A touch of higher forces that brought us into existence had to leave a trace of outworldly substance in the process, giving us all a chance to ask for the world. Most people never ask, some—like me—obviously demand without the right conviction: I can't think of any other reason, unless I burnt the speck by pushing way too hard. Then again, it might still be in me, hidden in plain view. Or maybe, just maybe, I've never cleared my mental pipes well enough for a symphony to begin? There was an inexplicable constraint pulling me backwards every time the road was clear for a takeoff, some undetected weakness watering down my self-belief.

 

As irony would have it, every time I pushed my rebellion beyond reason, no matter how dire the circumstances appeared to be, an elegant solution would surface.
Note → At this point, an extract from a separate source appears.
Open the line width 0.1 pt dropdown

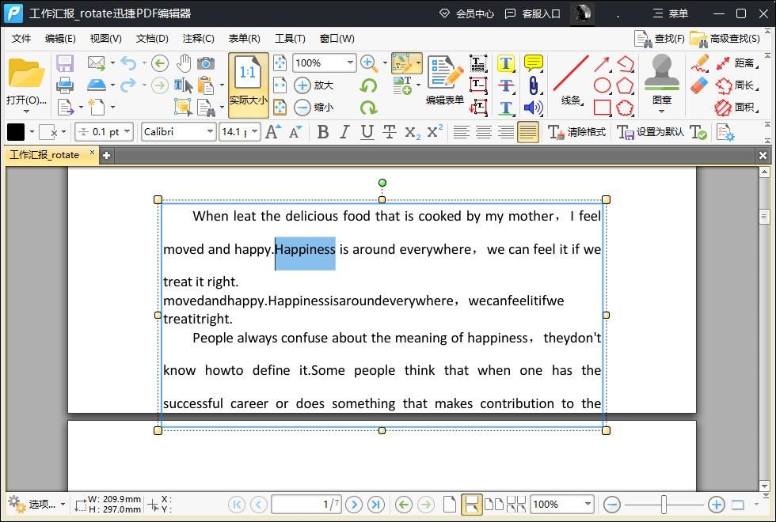tap(127, 132)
I was sitting in the military headquarters after the final rejection, waiting for military police to escort me back to the barracks, when that phone call came in—and I walked out free. Years later, I found myself  surrounded by four hostile guys in a tiny mechanic shop, shouting to go fuck myself; and before the first scumbag could make a move, my trucking partner, a Thai guy named Warich Akrawong, walked in to level the battlefield.

 

It is some sort of primal scream I'm referring to, or the final scene of Vanishing Point, when Kowalski slams his Dodge Challenger full speed into bulldozers blocking the road. Maybe even Zabriskie Point, where Daria imagines a lavish desert house near Phoenix exploding in billows of orange flames, backed up by the Pink Floyd's tempestuous sound in Crumbling Land.

 

Just today I lamented to Eileen about the death of creativity: the last great director I discovered was veteran Tony Scott and a real actor: Leo DiCaprio. I don't follow literary events for the lack of time, but came across the finalists of a prestigious story collection, and they could've been my parents; kudos to them! I guess the primal scream got replaced with Black Friday stampede at Wal-Mart, and I better get used to it: consumption has different type of heroes, they arise from within their own mediocrity; they look, smell, and talk like mother womb who spit them out. I know I'm antiquated, but I don't twist facts, since I'm not desperate to prove any point—other than two mentioned above in caps. One of my cult movies was Taxi Driver. Eileen enjoys watching the same Sybil Shepherd in her sitcom, some thirty-five years later. Now you have it. Thank God for art being a three-letter word: it's still fairly easy to spell.

 

A friend of my daughter's, lucky to read while going through a Catholic school, asked me if I really think my namesake Orwell sucks."When it comes to literature, my dear, I stopped thinking a long time ago: I either see it, or I don't. It's the only 20/20 vision I've ever had in my life."

 

During my six months in Macedonia, in 1978, my uncle and my best friend Branko Djuric and I used to drink together almost every day; by ourselves, or accompanied with other relatives of the same spirit. I even tinkered with the thought of settling down there permanently. He loved me like a son, and still does—and I haven't seen him for the past thirty years—yet one day, while bulshitting vis-à-vis over a bottle of mastika, he suddenly got dead incisive:"Maestro," he said with his unique self-effacing grace, "you have to get out of here. It breaks my heart to say it, but you need to go back to Belgrade. This is not the edifying place where your future is, so don't shortcut yourself while you still have your conspicuous personality—before you become precarious like me. And I will have neither enough heart, nor soul to tell you this again. Get out of Dodge."

 

Tears in my eyes or not, I left the next morning, Branko's words still resonating in me to this day.